» **Required work**
Reproduce the following material line for line, without changing any of it.

» **Extracted entries**
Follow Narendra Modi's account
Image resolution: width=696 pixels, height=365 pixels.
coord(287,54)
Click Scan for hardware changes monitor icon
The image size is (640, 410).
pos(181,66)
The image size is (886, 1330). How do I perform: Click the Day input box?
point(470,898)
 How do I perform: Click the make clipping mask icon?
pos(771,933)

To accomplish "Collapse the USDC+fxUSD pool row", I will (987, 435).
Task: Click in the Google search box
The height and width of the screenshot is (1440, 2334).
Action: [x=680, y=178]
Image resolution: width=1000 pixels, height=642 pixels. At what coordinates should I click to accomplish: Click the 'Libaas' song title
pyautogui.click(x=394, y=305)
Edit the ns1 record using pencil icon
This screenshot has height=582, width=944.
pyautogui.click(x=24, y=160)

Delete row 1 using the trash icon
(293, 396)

» **Task response**
Follow Narendra Modi's account
Image resolution: width=696 pixels, height=365 pixels.
coord(287,54)
Click Scan for hardware changes monitor icon
The image size is (640, 410).
pos(181,66)
The image size is (886, 1330). How do I perform: Click the Day input box?
point(470,898)
 How do I perform: Click the make clipping mask icon?
pos(771,933)

To accomplish "Collapse the USDC+fxUSD pool row", I will (987, 435).
Task: Click in the Google search box
The height and width of the screenshot is (1440, 2334).
Action: [x=680, y=178]
Image resolution: width=1000 pixels, height=642 pixels. At what coordinates should I click to accomplish: Click the 'Libaas' song title
pyautogui.click(x=394, y=305)
Edit the ns1 record using pencil icon
This screenshot has height=582, width=944.
pyautogui.click(x=24, y=160)

Delete row 1 using the trash icon
(293, 396)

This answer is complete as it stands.